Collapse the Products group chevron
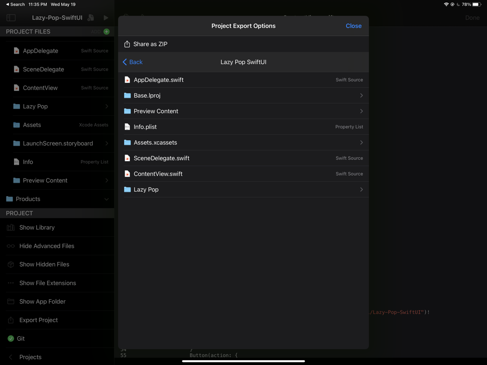Viewport: 487px width, 365px height. pyautogui.click(x=107, y=199)
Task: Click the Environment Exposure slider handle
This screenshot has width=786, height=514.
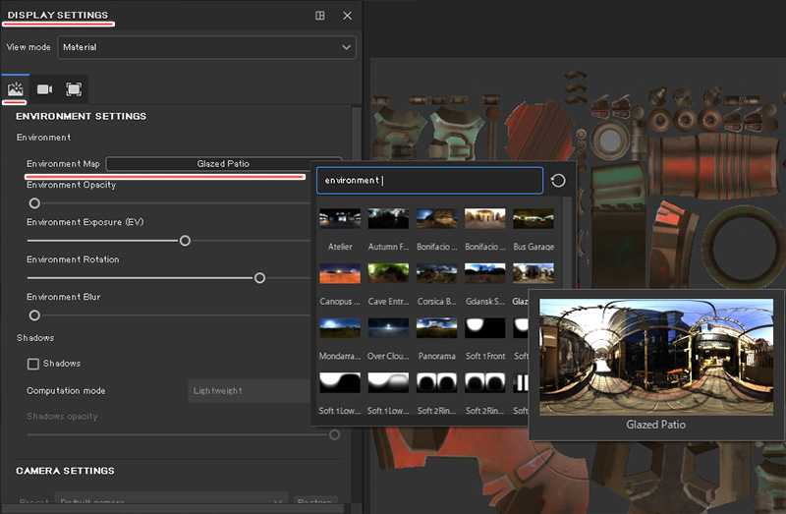Action: (x=185, y=241)
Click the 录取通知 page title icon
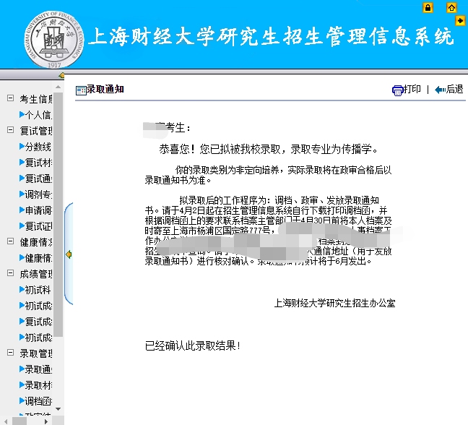468x425 pixels. pyautogui.click(x=80, y=90)
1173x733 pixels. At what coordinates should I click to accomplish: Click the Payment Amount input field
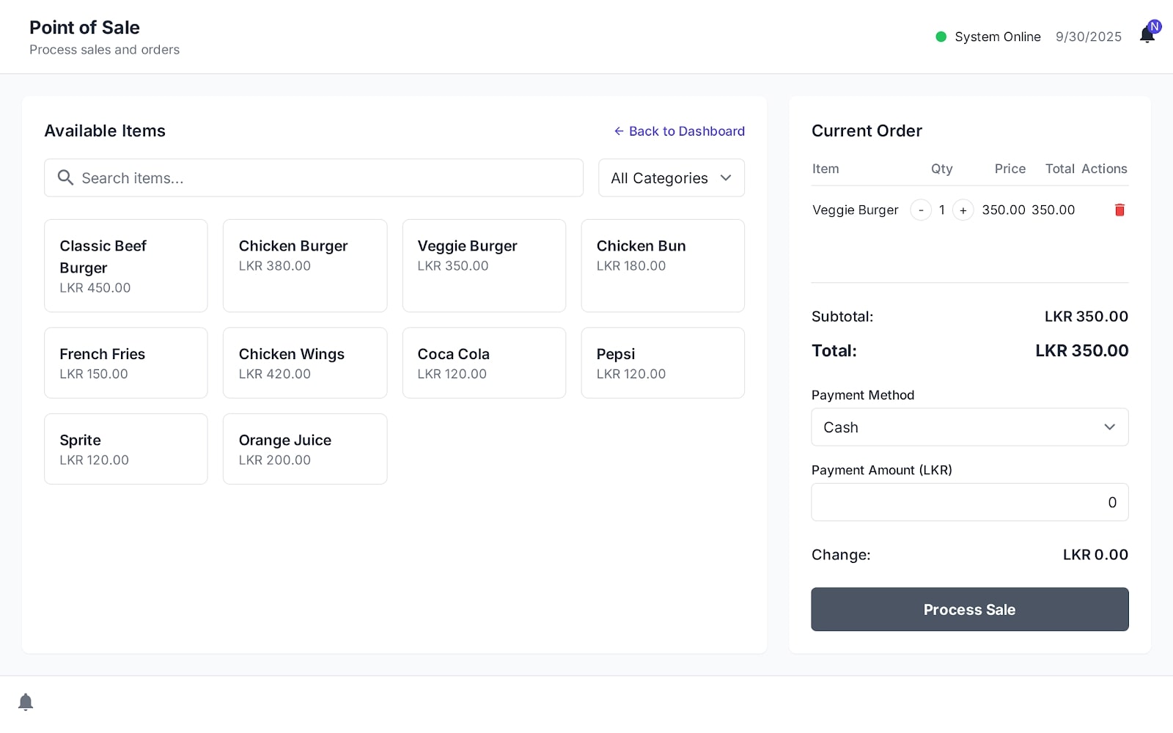click(x=969, y=502)
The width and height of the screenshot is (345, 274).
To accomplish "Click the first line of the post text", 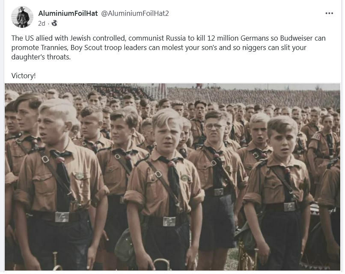I will pyautogui.click(x=168, y=38).
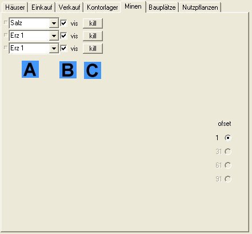
Task: Toggle vis checkbox in third row
Action: (63, 49)
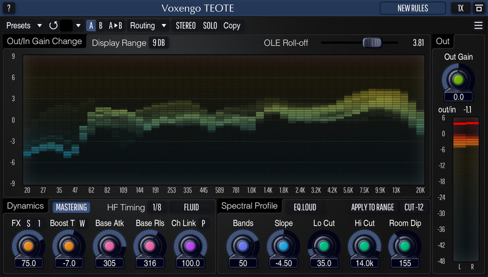Switch to the Out/In Gain Change tab

coord(44,41)
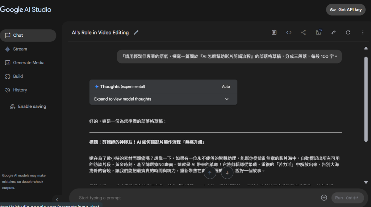Viewport: 371px width, 207px height.
Task: Click the Get API key button
Action: (345, 10)
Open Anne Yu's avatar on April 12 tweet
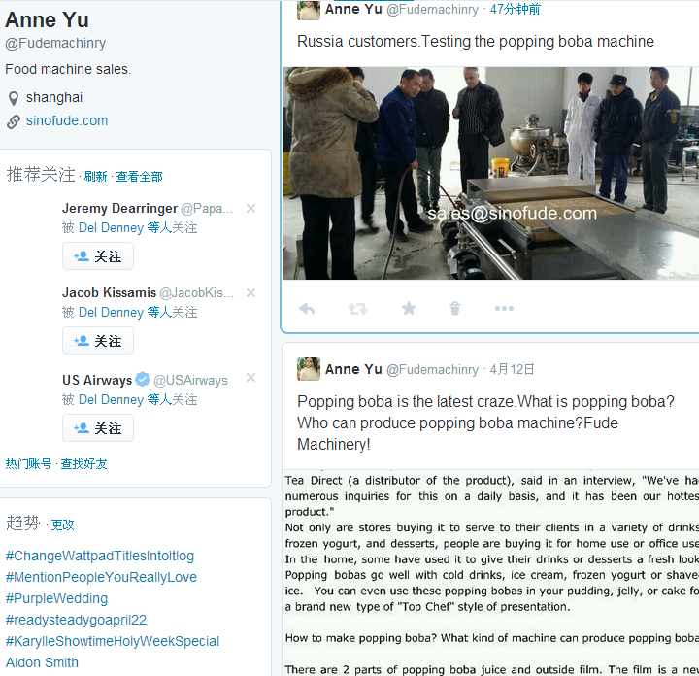This screenshot has width=699, height=676. [x=309, y=369]
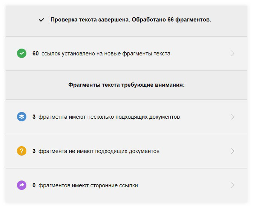This screenshot has height=208, width=253.
Task: Click "Фрагменты текста требующие внимания" heading
Action: (x=126, y=85)
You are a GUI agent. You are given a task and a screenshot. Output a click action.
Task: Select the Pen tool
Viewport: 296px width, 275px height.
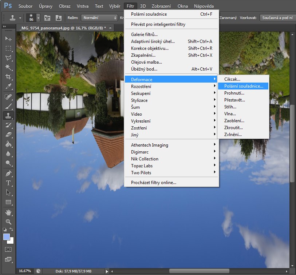point(8,174)
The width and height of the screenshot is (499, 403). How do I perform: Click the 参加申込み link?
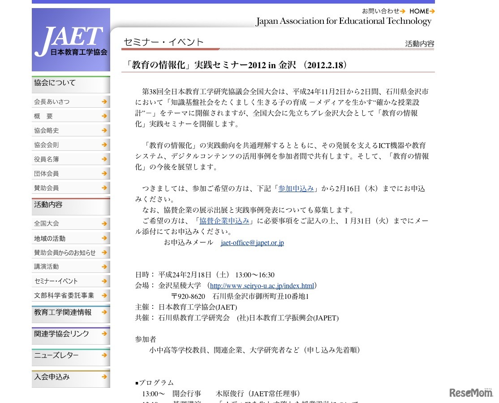296,188
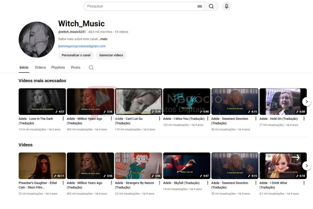
Task: Expand the Vídeos row carousel with right arrow
Action: tap(307, 166)
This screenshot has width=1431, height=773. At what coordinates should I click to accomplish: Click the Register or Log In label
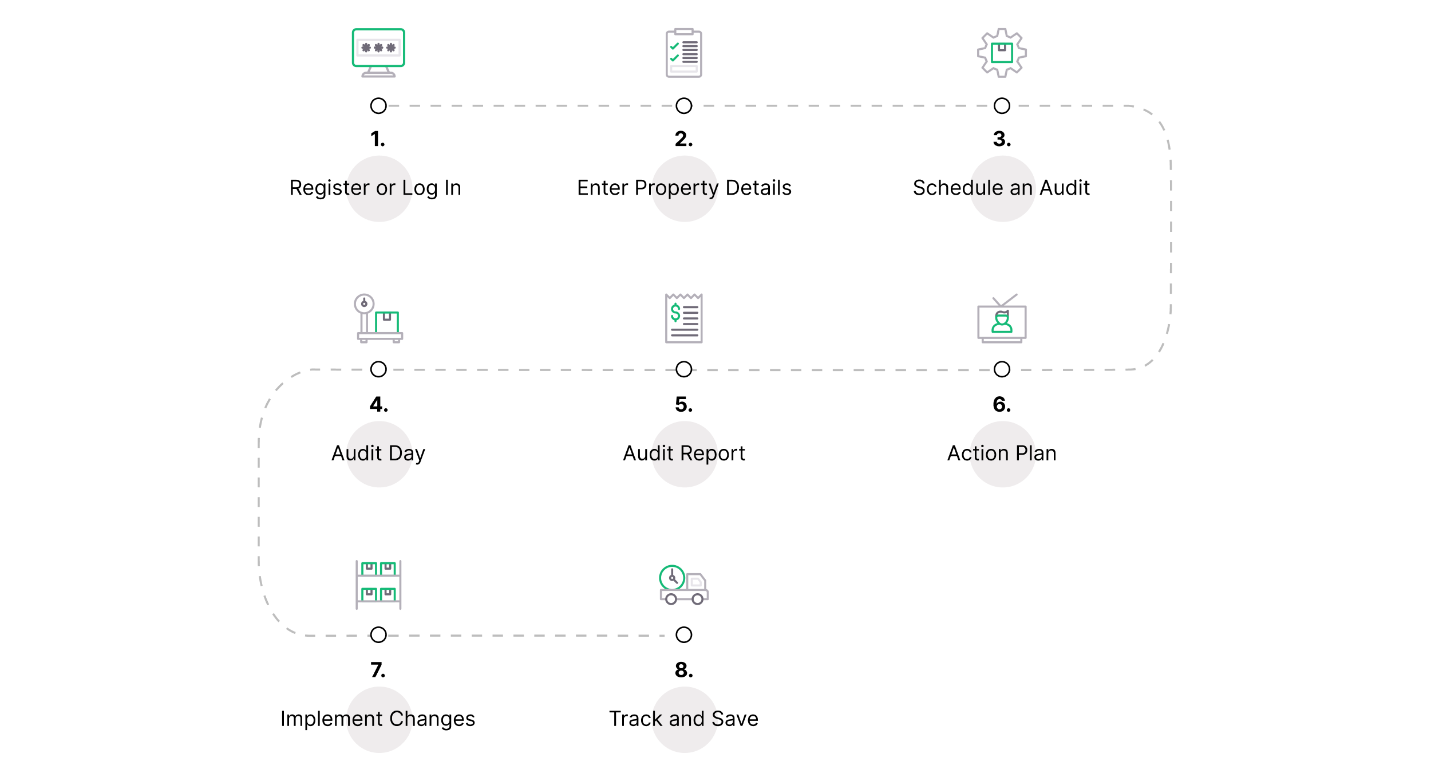tap(375, 188)
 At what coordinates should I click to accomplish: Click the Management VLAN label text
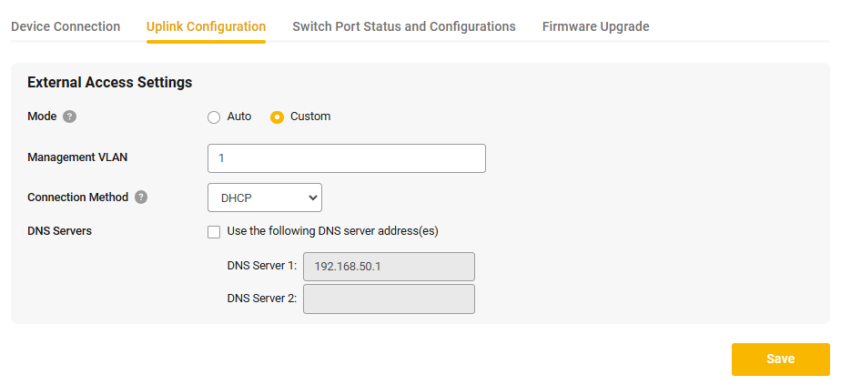pos(77,157)
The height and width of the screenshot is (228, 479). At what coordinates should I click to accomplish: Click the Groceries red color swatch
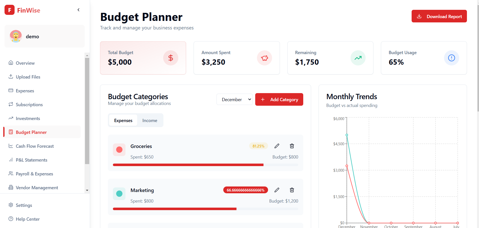119,150
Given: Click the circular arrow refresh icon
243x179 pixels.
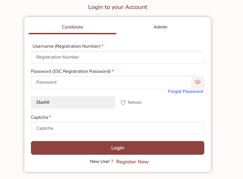Looking at the screenshot, I should coord(123,103).
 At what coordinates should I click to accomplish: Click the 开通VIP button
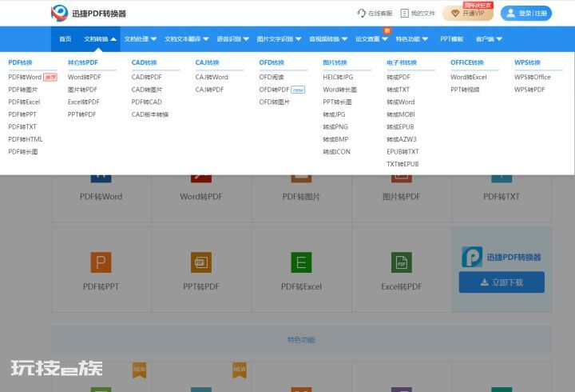click(468, 14)
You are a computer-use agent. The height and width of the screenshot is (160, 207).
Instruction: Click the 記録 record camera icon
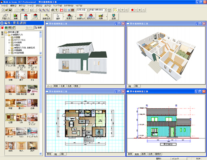113,16
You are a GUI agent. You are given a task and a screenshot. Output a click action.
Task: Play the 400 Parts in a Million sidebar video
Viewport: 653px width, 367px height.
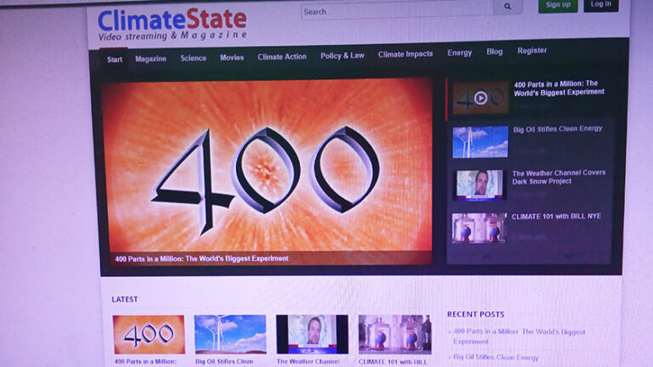[x=480, y=98]
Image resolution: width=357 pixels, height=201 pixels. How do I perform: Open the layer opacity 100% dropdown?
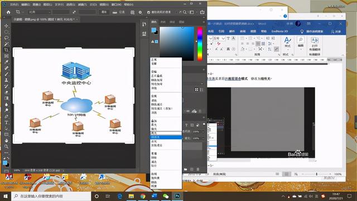[203, 131]
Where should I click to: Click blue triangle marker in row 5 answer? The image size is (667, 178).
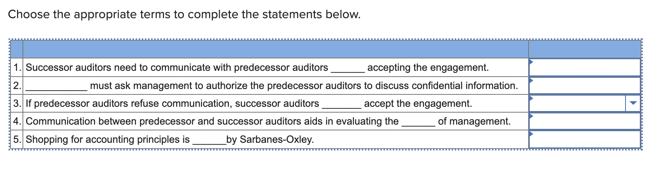tap(531, 134)
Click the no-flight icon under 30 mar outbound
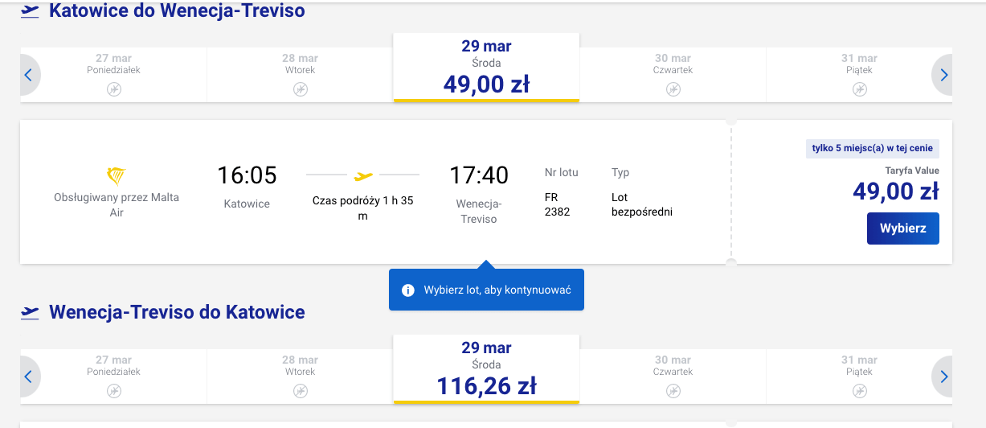This screenshot has width=986, height=428. [x=673, y=89]
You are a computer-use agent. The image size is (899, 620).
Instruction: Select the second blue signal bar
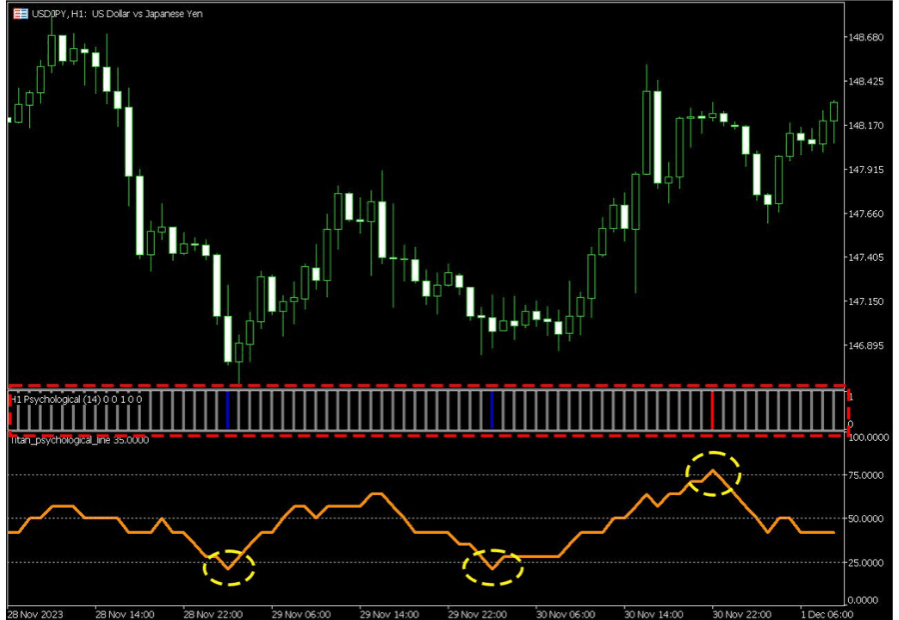pos(491,410)
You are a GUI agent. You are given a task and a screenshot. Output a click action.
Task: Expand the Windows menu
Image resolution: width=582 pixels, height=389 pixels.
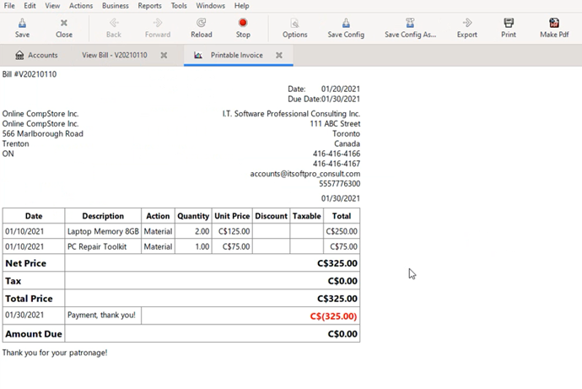(x=210, y=5)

################

Directions ▸ Output exactly the span of lines from the top of the listing through the line holding "The width and height of the screenshot is (345, 274).", and leave every picture out.

Response to this exercise ▸
Collapse the Products group chevron
Viewport: 487px width, 365px height. pyautogui.click(x=107, y=199)
Task: Click the Environment Exposure slider handle
This screenshot has width=786, height=514.
Action: (x=185, y=241)
Click the 录取通知 page title icon
468x425 pixels. pyautogui.click(x=80, y=90)
1173x733 pixels. At what coordinates should I click to accomplish: Click the Payment Amount input field
click(x=969, y=502)
The width and height of the screenshot is (345, 274).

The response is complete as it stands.